Following America's decision to lift tariffs on imported steel, one
might have expected the European Union to have made a gesture towards free trade. Yet the European Union has just voted to continue a five-year-long moratorium on the import of genetically modified maize from the United States. The stated purpose of the moratorium was to allow the EU to carry out safety tests on the maize. These tests were duly carried out, Last year the EU scientific committee on food concluded that one particular brand of maize, Bt11 sweet maize, developed by the Anglo-Swiss conglomerate Syngenta, is 'as safe for human food use as its conventional counterparts'. But the EU regulatory committee, which has the final say on imports, voted to keep the moratorium all the same. Those voting against were France, Denmark, Greece, Luxembourg, Portugal and Austria.

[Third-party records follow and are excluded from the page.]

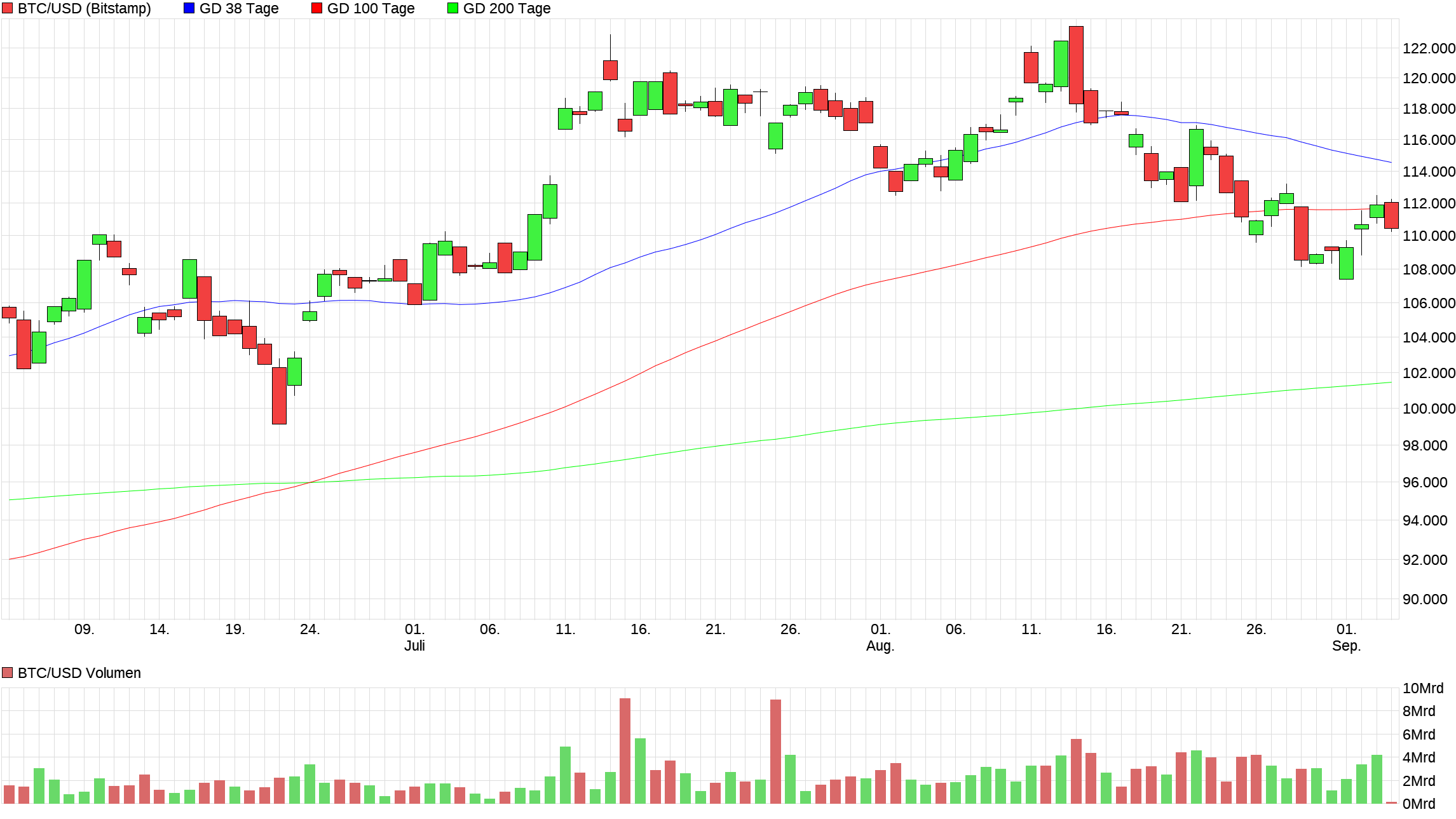Viewport: 1456px width, 819px height.
Task: Click the BTC/USD Volumen label
Action: pyautogui.click(x=79, y=673)
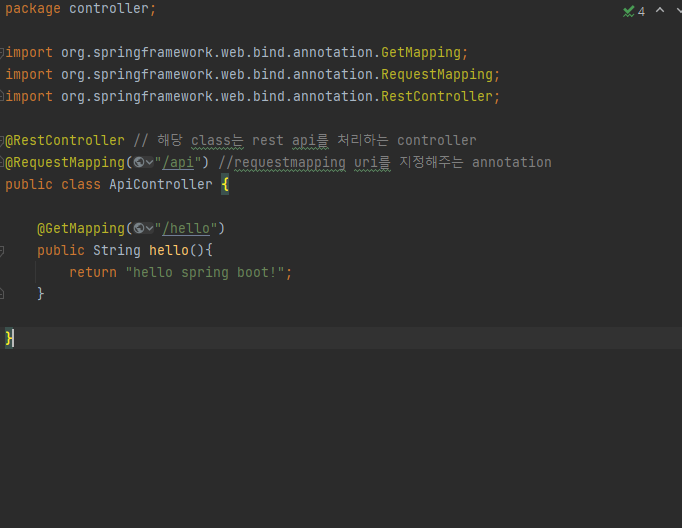This screenshot has width=682, height=528.
Task: Click the package name controller
Action: [x=109, y=8]
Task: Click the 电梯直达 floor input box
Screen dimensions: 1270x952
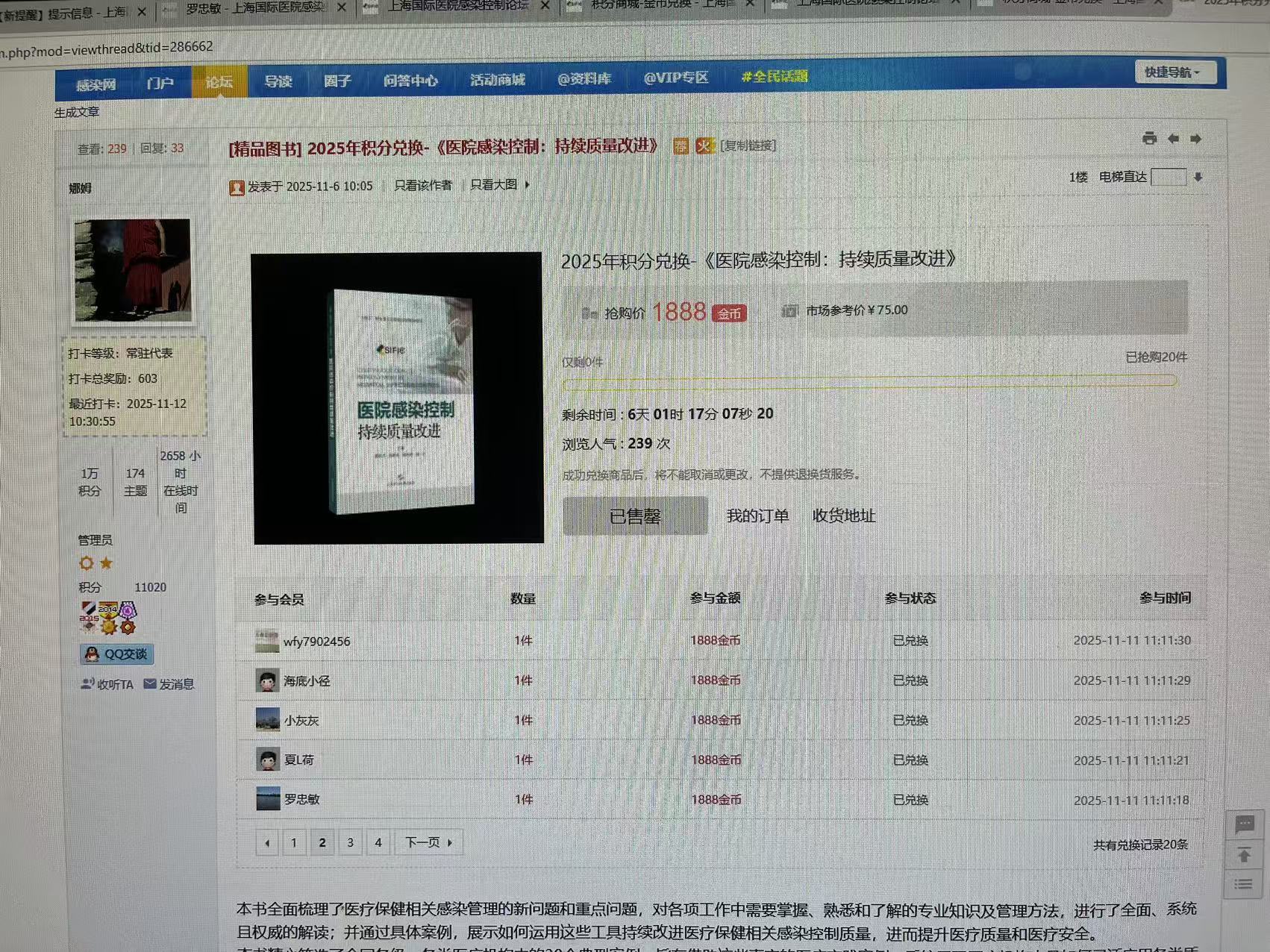Action: tap(1169, 178)
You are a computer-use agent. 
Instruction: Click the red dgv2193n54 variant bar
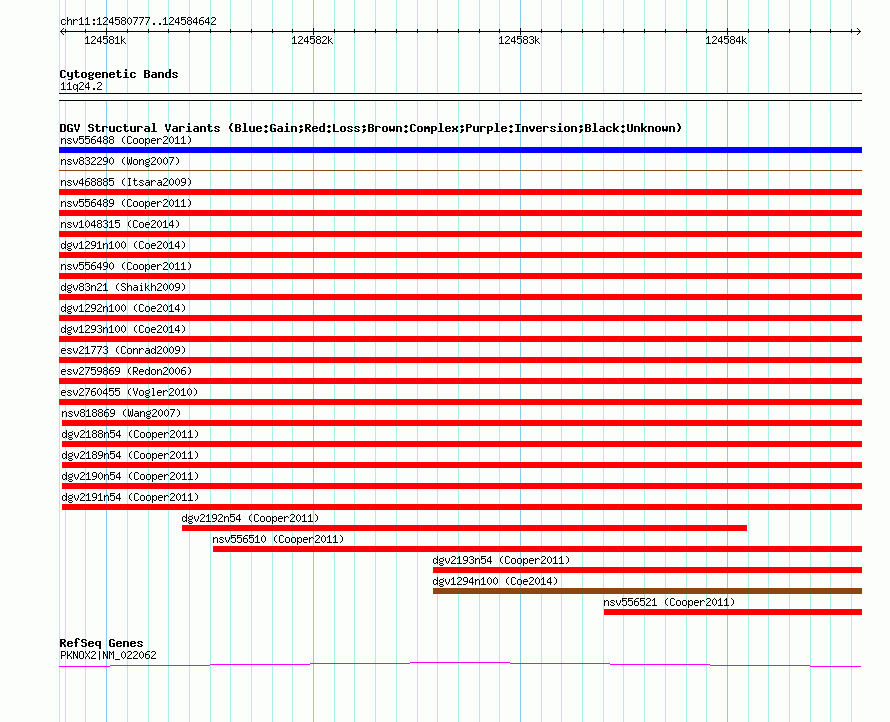(x=647, y=570)
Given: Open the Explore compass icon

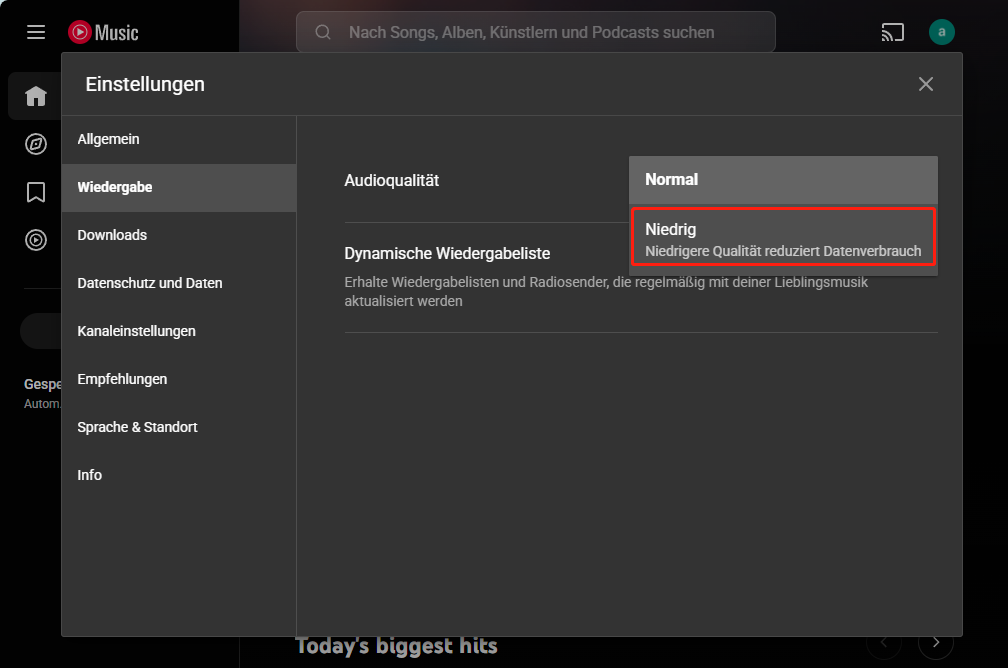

One of Austria's reasons for disregarding the advice of EU scientists was that no toxicological tests have been carried out on the maize plants in their entirety. This is absurd: nobody eats the leaves and roots of a maize plant. If foodstuffs were to be rejected as unfit for human consumption on the grounds that part of the plant was inedible, it would mean the end of potatoes, artichokes and all fruit grown on trees.
No conventional foods ever will be rejected by an EU regulatory committee, however, for the simple reason that there exists no procedure for testing them, even if they are novel to European consumers. Peanuts and kiwi fruit have been allowed to become part of the European diet over the past half century in spite of the fact that both cause potentially fatal allergies in susceptible individuals. Had they been GM foods, the allergies would almost certainly have been picked up in safety tests and the foods banned from distribution. Far from shunning GM foods on the grounds of safety, a logical consumer would eat nothing but.